3-D Printing and Firearms Revisited: A Complete Gun and Renewed Calls for Regulation

September 24, 2013

Tuesday, September 24, 2013, by Timothy McKeever
In March, a post on this blog reported on the story of Cody Wilson and Defense Distributed, who, at that time, had created a fully functional lower receiver for an AR-15 assault rifle using a 3-D printer.  That article discussed the possible need for new regulation to address the potential risks created by 3-D printing technology that allows people to produce firearm components from their own living rooms.  Since then, Wilson and Defense Distributed went a step further, successfully producing a complete handgun, “The Liberator,” using a 3-D printer.  The group shared the digital schematics for that handgun online, allowing anyone with access to the site and a 3-D printer to create their own with just a few clicks of the mouse.  Shortly thereafter, the Department of State responded to Wilson’s activities.

In the wake of renewed attention to gun regulations, 3-D printable firearms will likely continue to be the target of legislative proposals seeking to restrict access to firearms.

In a letter on May 8th, the Department of State Office of Defense Trade Controls Compliance “demand[ed] that [Wilson] take down the online blueprints for the 3D-printable “Liberator” handgun that [Wilson]’s group released [May 5th], along with nine other 3D-printable firearms components hosted on [Defense Distributed]’s website.”  The letter alleged that publicly sharing the Computer Assisted Drafting (“CAD”) digital files used to 3-D print the Liberator and other firearm components violates the Arms Export Control Act (AECA) and International Traffic in Arms Regulations (ITAR) as “technical data” relating to items on the restricted munitions list.  Wilson complied, removing the CAD files from the group’s website.
But the State Department’s action might still be too late—downloads of the Liberator schematics topped 100,000 in just two days, Defense Distributed garnered significant support, and the publicity inspired numerous imitators. Though the letter may have slowed Wilson’s direct downloads temporarily, the alleged “damage” is in many ways already done— and the original Liberator design still remains available for download from numerous other servers.
Supporters of the Defense Distributed mission, who include Second Amendment and free-internet advocates, maintain that the State Department inquiry relies on nothing more than a technicality.  Critics contend that the Defense Distributed activities with 3-D printing technology create serious dangers in need of urgent attention.  The issue has been the subject of legislative concerns in the past.  In December 2012, New York Congressman Steve Israel raised the issue before Congress after Defense Distributed revealed its AR-15 lower, calling for renewal of the Undetectable Firearms Act—a different legal ground than those in the State Department letter.  After the release of Defense Distributed’s entirely printed gun, New York Senator Charles Schumer voiced his support for prohibition of 3-D printed firearms, announcing that he and Representative Israel would introduce and co-sponsor the “Undetectable Firearms Modernization Act” to renew the prior law and update it to account for 3-D technology.  The twin proposed bills, S. 1149 and H.R. 1474, currently sit in Committee awaiting further action.  In the wake of renewed attention to gun regulations, 3-D printable firearms will likely continue to be the target of legislative proposals seeking to restrict access to firearms.  The current Undetectable Firearms Act is set to expire in December 2013.  It remains unclear whether the State Department letter to Wilson signals an intent to regulate 3-D printable on entirely different grounds.
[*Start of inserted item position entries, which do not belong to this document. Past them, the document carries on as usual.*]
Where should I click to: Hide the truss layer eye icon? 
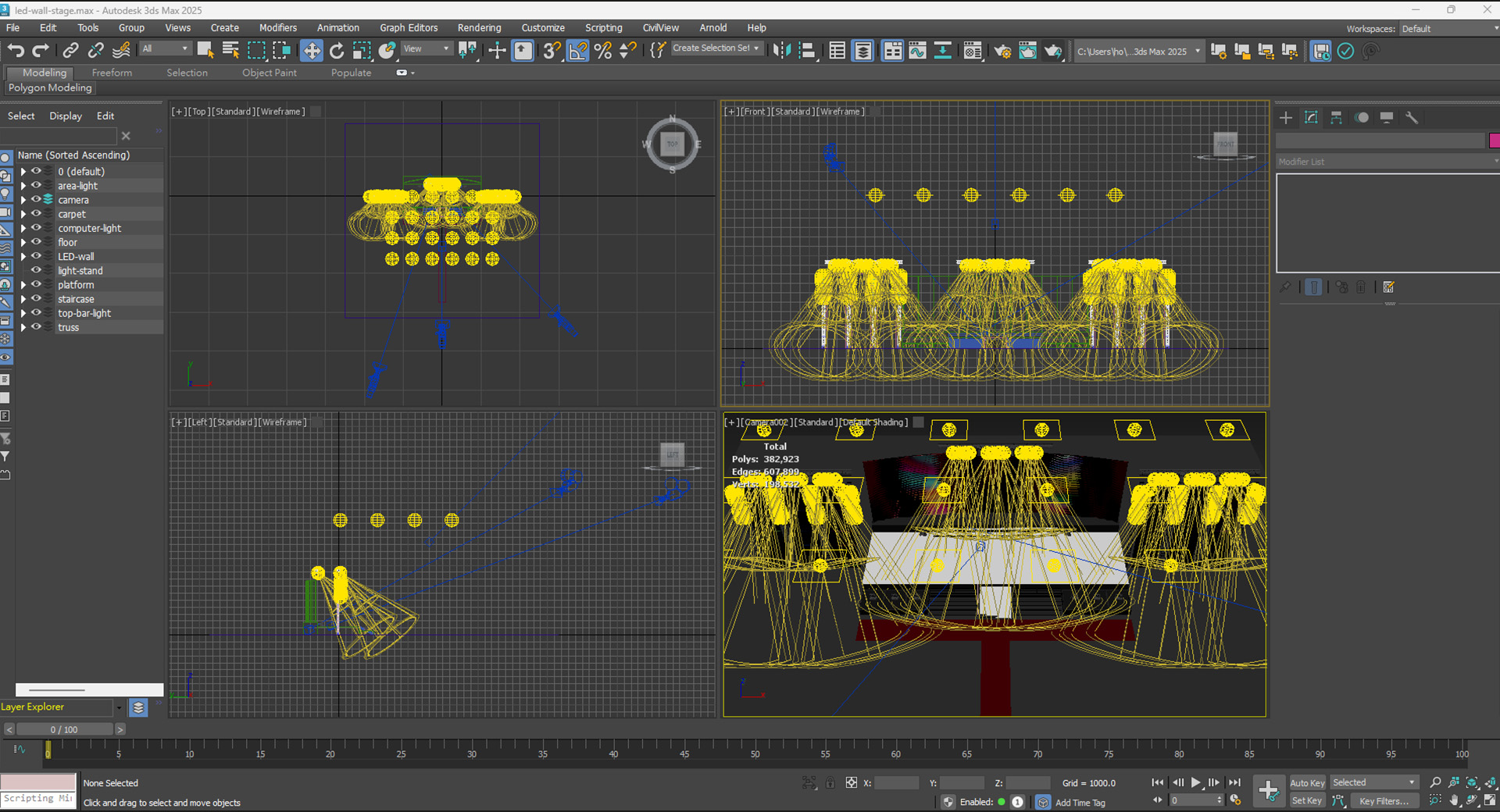36,327
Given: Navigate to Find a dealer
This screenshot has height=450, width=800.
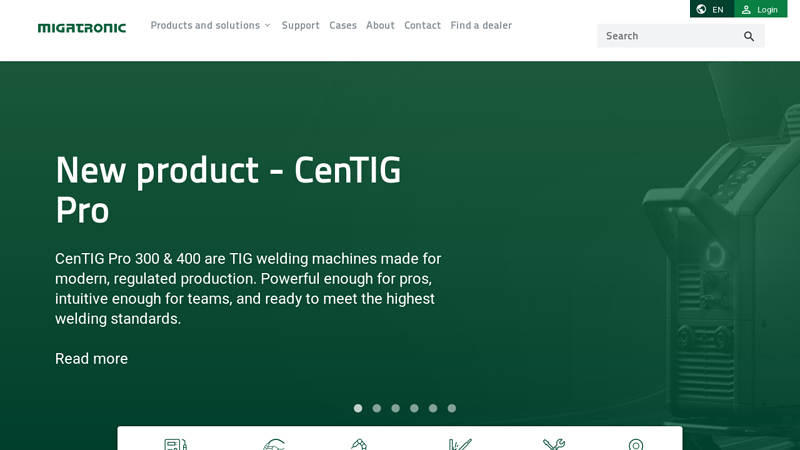Looking at the screenshot, I should point(481,25).

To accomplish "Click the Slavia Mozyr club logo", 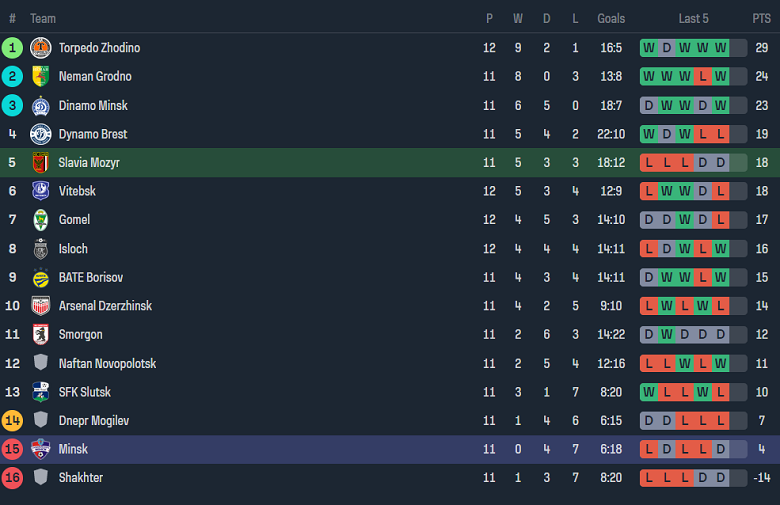I will click(x=41, y=163).

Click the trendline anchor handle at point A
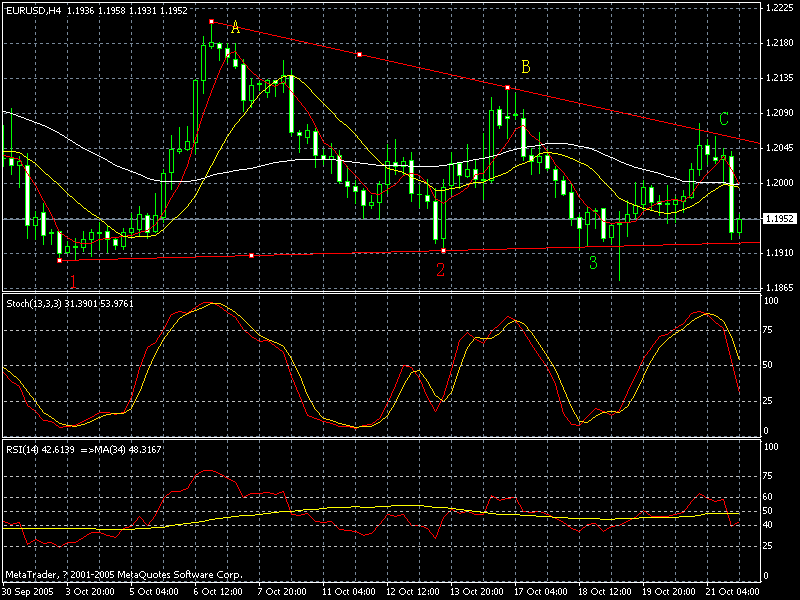pyautogui.click(x=212, y=19)
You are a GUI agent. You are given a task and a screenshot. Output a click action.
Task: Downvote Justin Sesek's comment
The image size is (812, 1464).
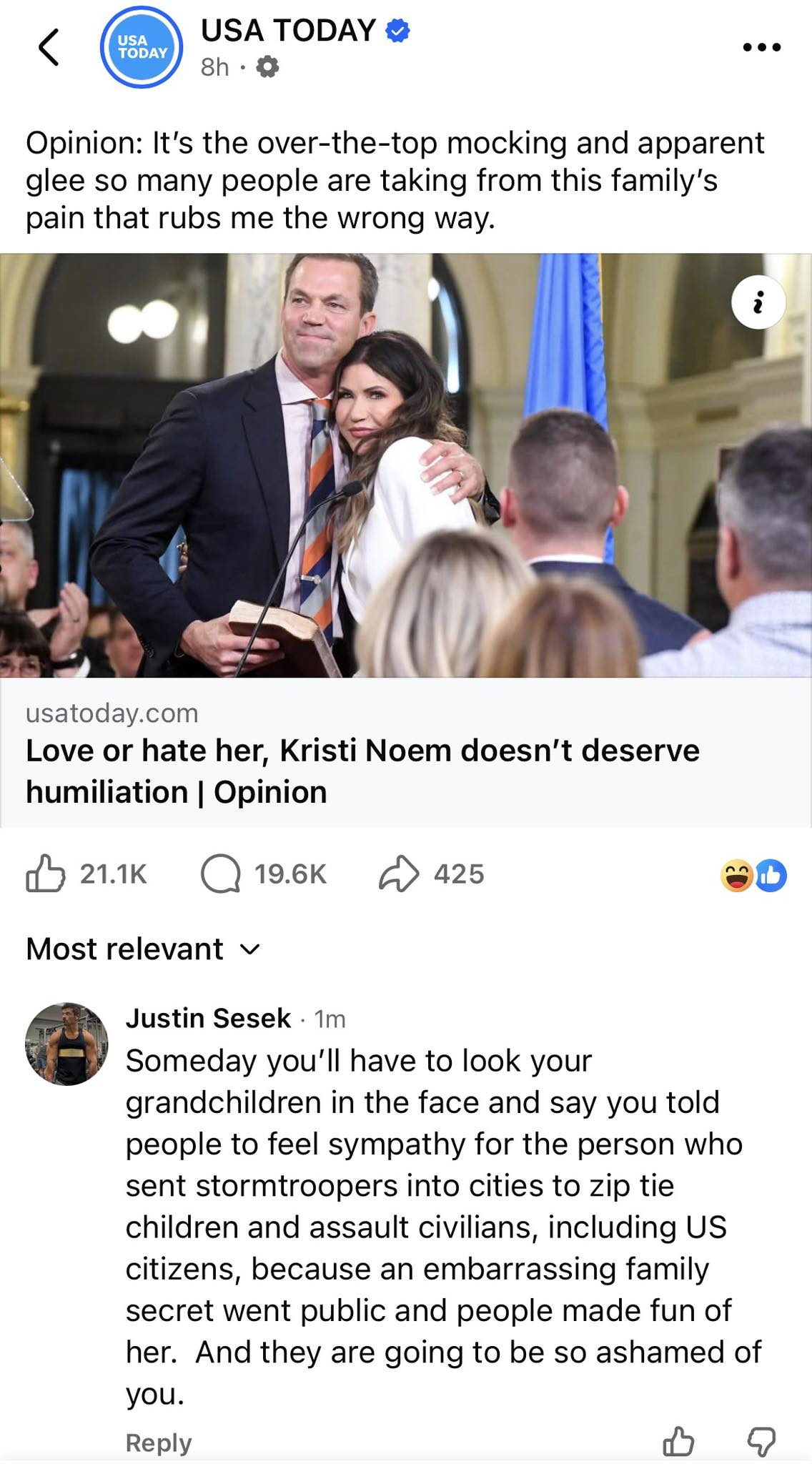(761, 1441)
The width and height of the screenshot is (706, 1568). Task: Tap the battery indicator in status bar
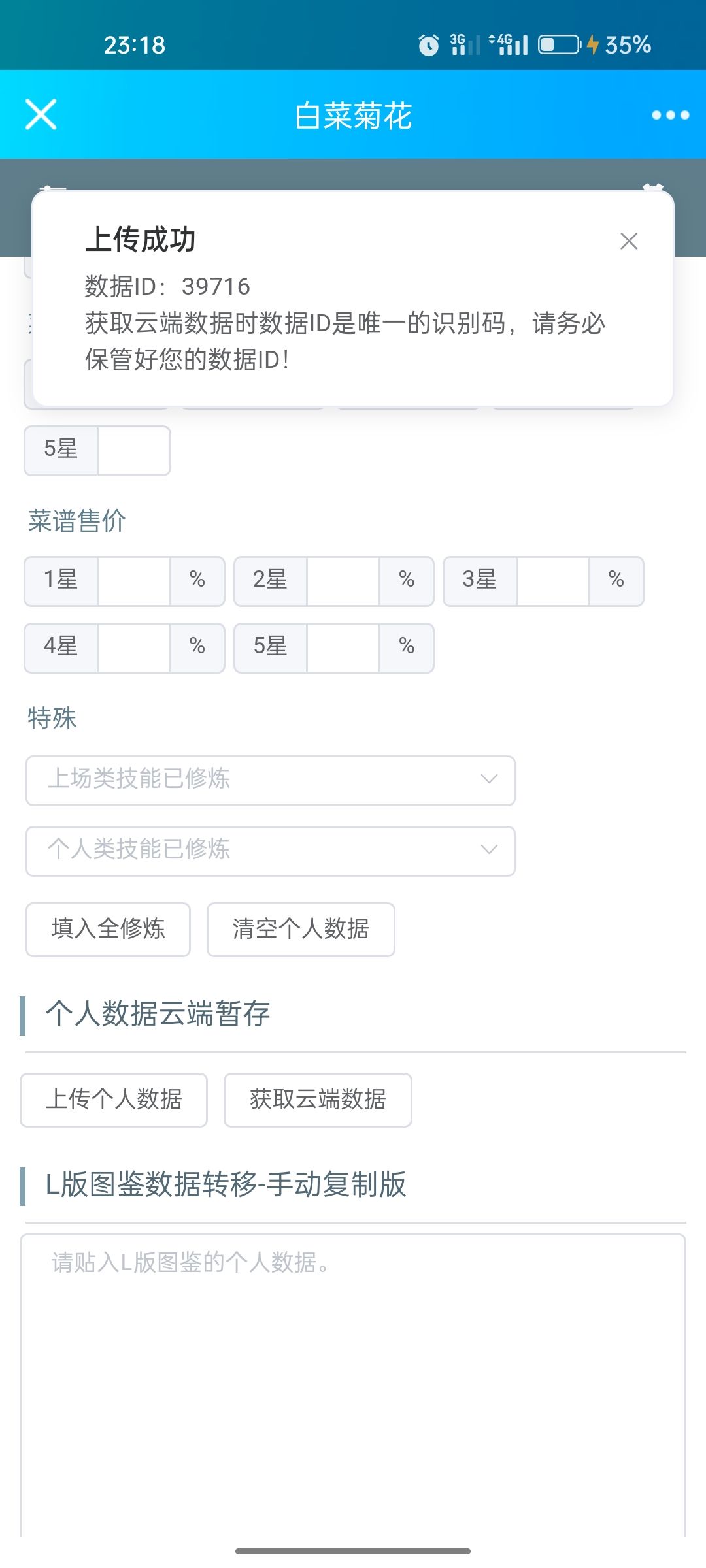[560, 44]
Regardless, as the capabilities of the technology improve and the price of home 3-D printers declines, the issue is likely to grow.
Although Wilson complied with the State Department request, recent revelations hint that the aftermath of the inquiry has not fully played out for him and his group. In July, JP Morgan Chase Bank terminated the back account for Wilson’s affiliated host site for CAD files, and PayPal suspended Defense Distributed’s account, a means of fundraising for the group.  These troubles are not the first obstacle faced by the group, however. Before completing the Liberator, Defense Distributed had its first 3-D printer confiscated by the company who had leased it to them after they learned of its intended purpose.  In February, the IRS placed Defense Distributed’s application for non-profit exemption on hold. Despite these setbacks, at little over one year old, Defense Distributed has undoubtedly captured attention and had their message heard.